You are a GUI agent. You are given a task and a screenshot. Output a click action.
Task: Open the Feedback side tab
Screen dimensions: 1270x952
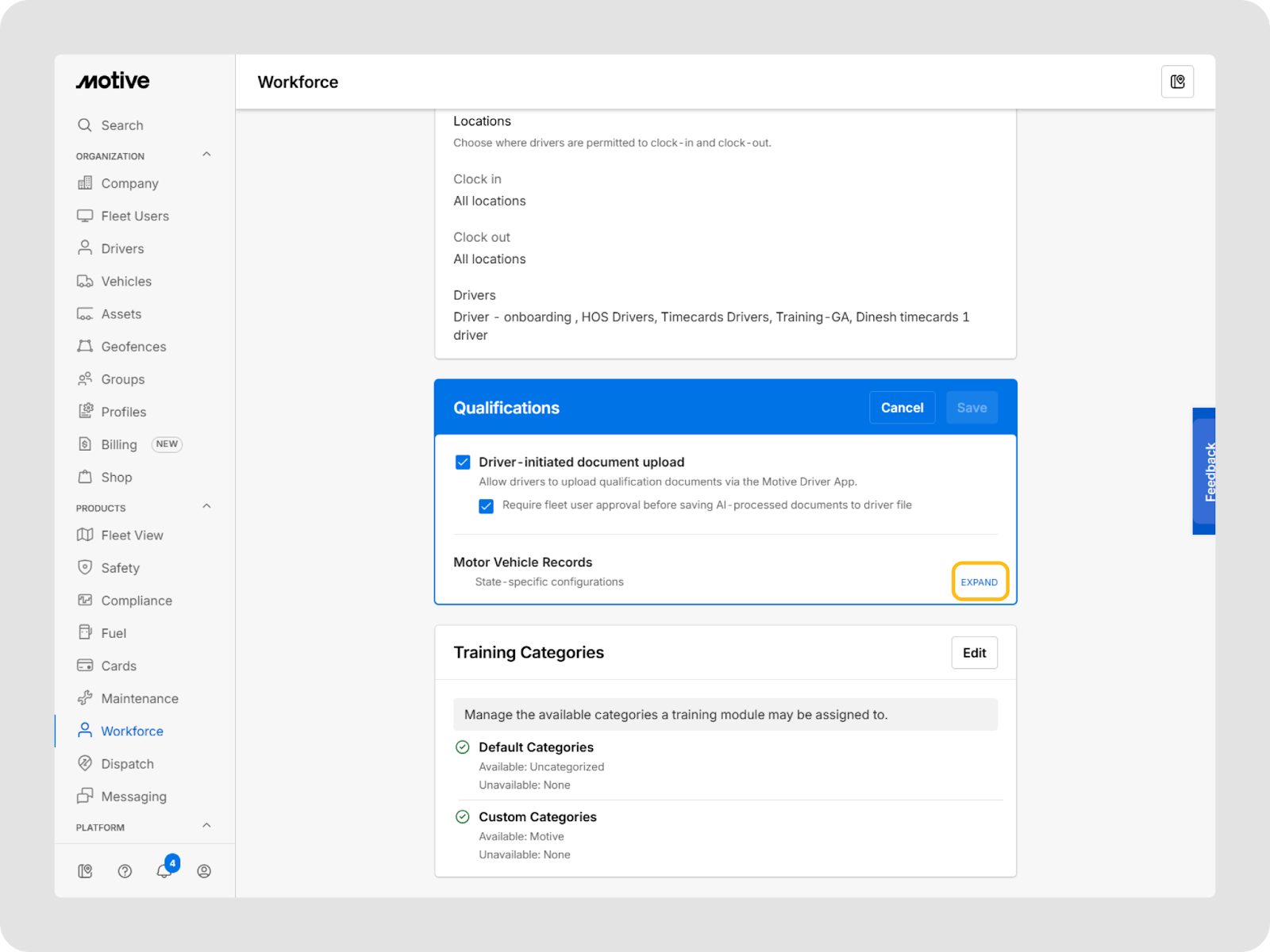click(1204, 471)
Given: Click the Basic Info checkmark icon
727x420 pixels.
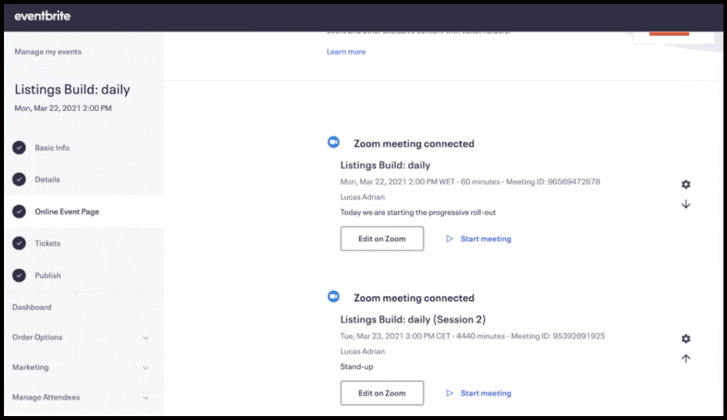Looking at the screenshot, I should pos(19,148).

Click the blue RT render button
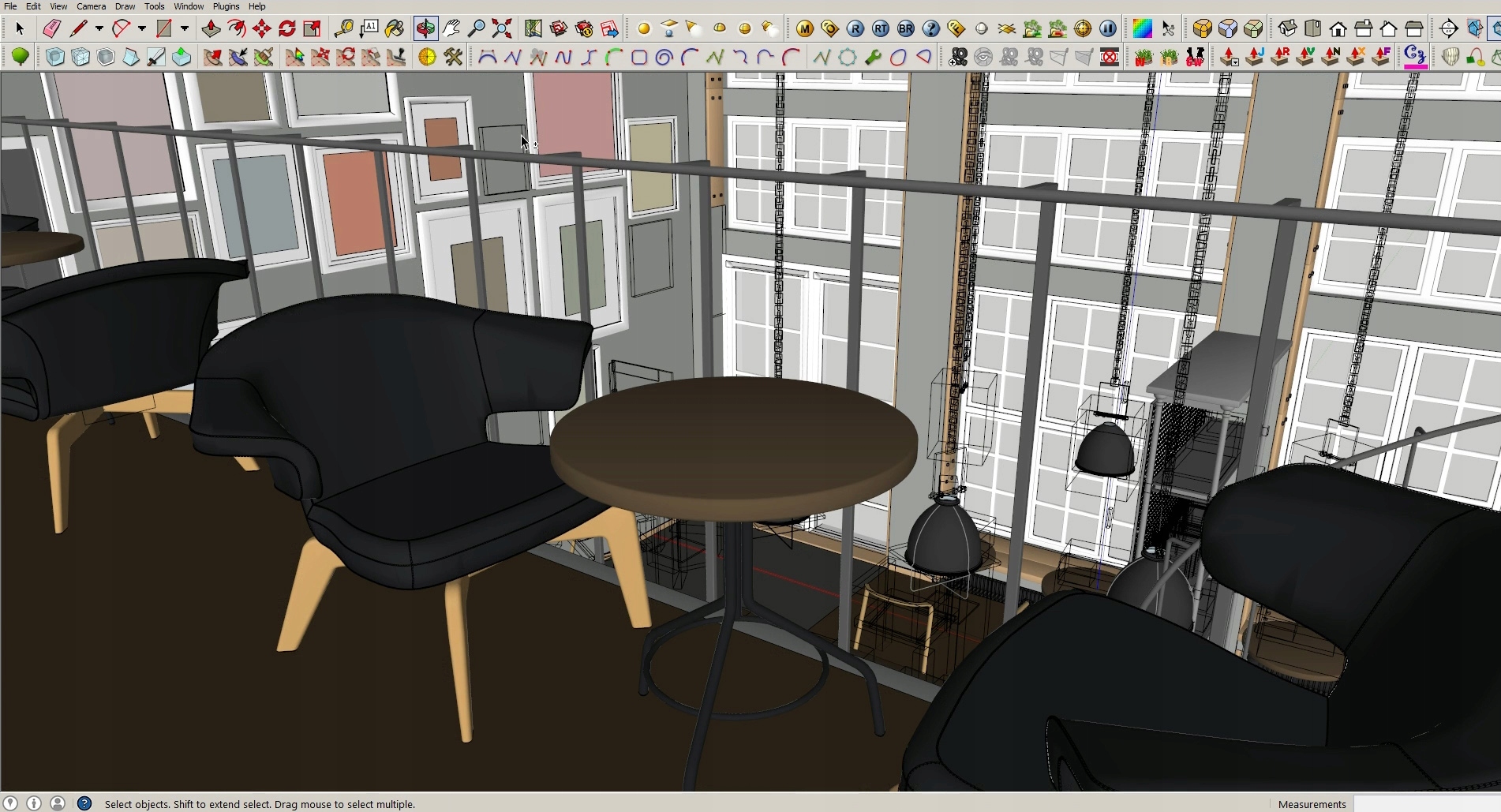pyautogui.click(x=881, y=29)
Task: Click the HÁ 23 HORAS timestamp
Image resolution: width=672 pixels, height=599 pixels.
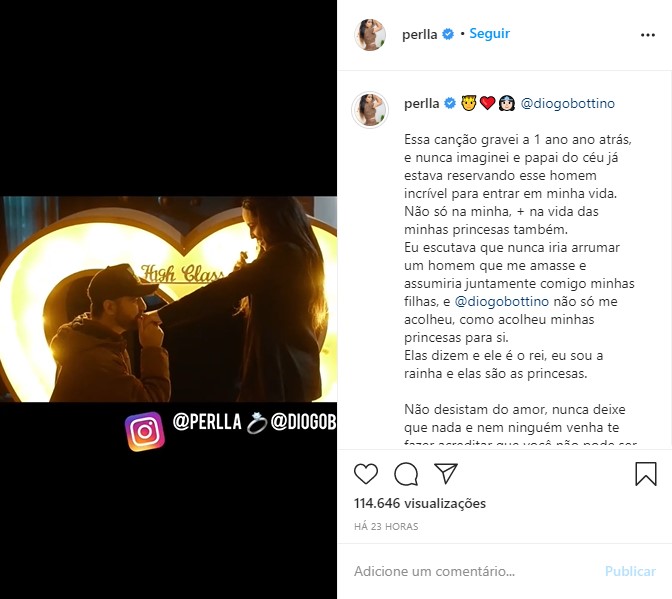Action: click(386, 527)
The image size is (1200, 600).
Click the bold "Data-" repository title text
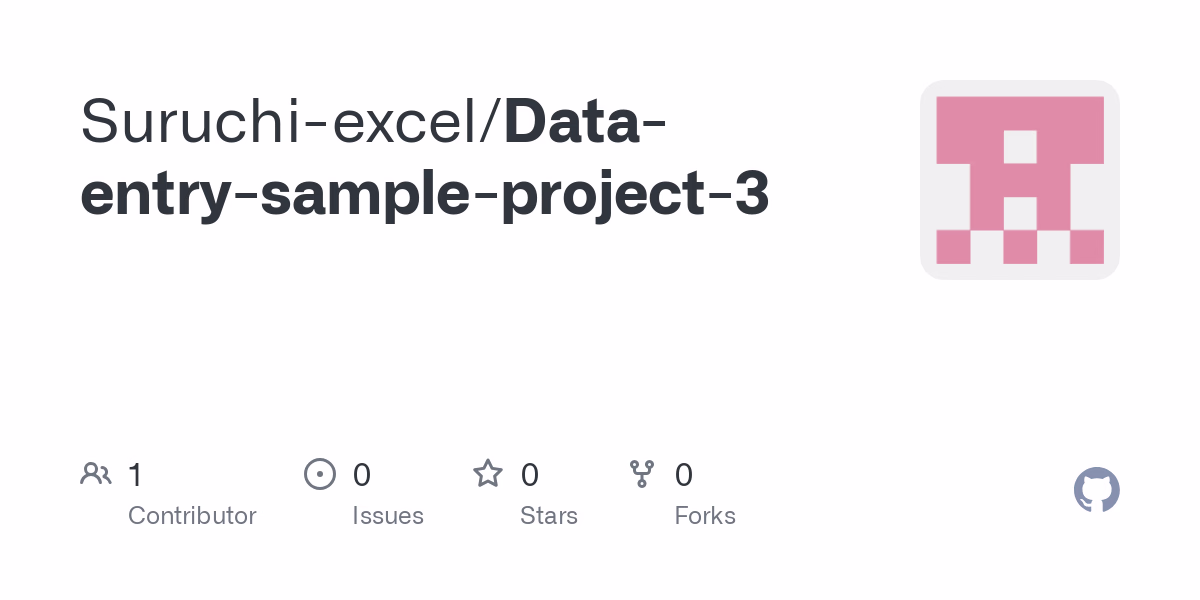[586, 120]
::::
What needs to be done: Please repeat the lines above from the line containing "Click the blue RT render button" through the final line, both included, exactly as they stand and without pictures.

Solution below:
Click the blue RT render button
pyautogui.click(x=881, y=29)
Task: Click the HÁ 23 HORAS timestamp
Image resolution: width=672 pixels, height=599 pixels.
Action: click(386, 527)
The image size is (1200, 600).
Click the bold "Data-" repository title text
[586, 120]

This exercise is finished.